This invention relates generally to the field of renewable fuel productions and more specifically to a process for the production of ethanol by use of a vacuum process and selectively permeable membranes to increase ethanol production efficiency.
Production of ethanol is an age old technology that has lacked development throughout the centuries. In both traditional ethanol production (wine making, etc) and commercial ethanol production yeast, a facultative anaerobe, is placed in a solution of sugar or fermenting mash that is open in some way to oxygen. The yeast is allowed to ferment the sugars (glucose) into ethanol until the concentration of ethanol to fermenting mash reaches approximately 15%, at which, the enzyme in the yeast that converts sugar to ethanol is destroyed or denatured due to the high concentration of ethanol and hence ceasing ethanol production. Ethanol production is both more time consuming and only partially efficient.
To overcome some obstacles in ethanol production, such as random strains of bacteria ruining the ethanol production process, traditional and commercial ethanol producers sanitize all the equipment used in ethanol production in some way (usually through the use of an iodine solution) to ensure that ethanol and not vinegar will be produced. This has helped to improve the efficiency of ethanol production. Ethanol production ceases once the concentration of ethanol to fermenting mash reaches approximately 15%. To overcome this barrier, some producers have experimented with different strains of yeast or genetically altered yeast to produce high tolerance yeast that can continue to produce ethanol until the concentration of ethanol to fermenting mash reaches approximately 18% to 20%. Basically, the yeast that produces ethanol has a higher tolerance to ethanol concentrations and will not denature until a concentration of approximately 18% to 20% has been reached but this form of improvement (yeast being tolerant to ethanol) is limited.
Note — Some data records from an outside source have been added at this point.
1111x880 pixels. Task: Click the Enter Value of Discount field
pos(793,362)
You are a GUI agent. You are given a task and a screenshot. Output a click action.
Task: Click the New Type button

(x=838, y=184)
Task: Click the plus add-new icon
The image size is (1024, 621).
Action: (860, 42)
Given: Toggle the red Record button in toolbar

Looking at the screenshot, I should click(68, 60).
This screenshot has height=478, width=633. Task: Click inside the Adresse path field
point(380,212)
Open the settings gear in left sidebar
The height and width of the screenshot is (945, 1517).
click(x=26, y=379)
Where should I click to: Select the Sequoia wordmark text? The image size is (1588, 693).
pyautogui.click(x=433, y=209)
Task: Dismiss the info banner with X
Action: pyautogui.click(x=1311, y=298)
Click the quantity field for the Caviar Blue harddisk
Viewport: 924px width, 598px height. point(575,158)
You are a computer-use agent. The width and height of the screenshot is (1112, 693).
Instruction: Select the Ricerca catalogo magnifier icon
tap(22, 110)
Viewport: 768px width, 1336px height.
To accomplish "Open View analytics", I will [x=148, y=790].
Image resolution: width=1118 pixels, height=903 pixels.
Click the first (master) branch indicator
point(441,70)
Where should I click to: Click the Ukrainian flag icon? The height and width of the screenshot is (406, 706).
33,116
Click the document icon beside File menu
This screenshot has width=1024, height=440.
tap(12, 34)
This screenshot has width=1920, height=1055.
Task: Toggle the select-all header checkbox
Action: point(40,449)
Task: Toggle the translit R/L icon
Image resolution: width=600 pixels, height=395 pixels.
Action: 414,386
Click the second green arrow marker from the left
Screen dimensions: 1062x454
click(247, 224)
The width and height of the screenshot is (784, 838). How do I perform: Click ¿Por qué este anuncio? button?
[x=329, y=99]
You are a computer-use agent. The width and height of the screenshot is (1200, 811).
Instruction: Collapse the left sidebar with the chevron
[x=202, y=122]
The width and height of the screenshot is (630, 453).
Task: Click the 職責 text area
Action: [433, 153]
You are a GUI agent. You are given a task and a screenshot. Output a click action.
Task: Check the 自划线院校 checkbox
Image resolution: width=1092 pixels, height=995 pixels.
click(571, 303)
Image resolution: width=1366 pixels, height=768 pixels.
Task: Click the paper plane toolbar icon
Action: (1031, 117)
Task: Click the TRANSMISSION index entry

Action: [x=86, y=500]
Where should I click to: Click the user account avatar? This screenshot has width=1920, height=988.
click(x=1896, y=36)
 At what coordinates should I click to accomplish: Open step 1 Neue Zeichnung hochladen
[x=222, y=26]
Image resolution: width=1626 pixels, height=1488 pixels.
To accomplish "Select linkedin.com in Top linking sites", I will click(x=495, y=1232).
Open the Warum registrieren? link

Deficiencies in prior technology include the presence of oxygen in the fermenting mash, either at the surface of the mash or dissolved within the mash, and the fact that the yeast is directly exposed to the fermenting mash. When yeast has oxygen available to it, it will go through cellular respiration rather than alcoholic fermentation, hence making ATP (adenosine triphosphate) instead of ethanol.
Accordingly, it is desirable to design and develop new methods and systems for increasing the efficiency in the ethanol producing process.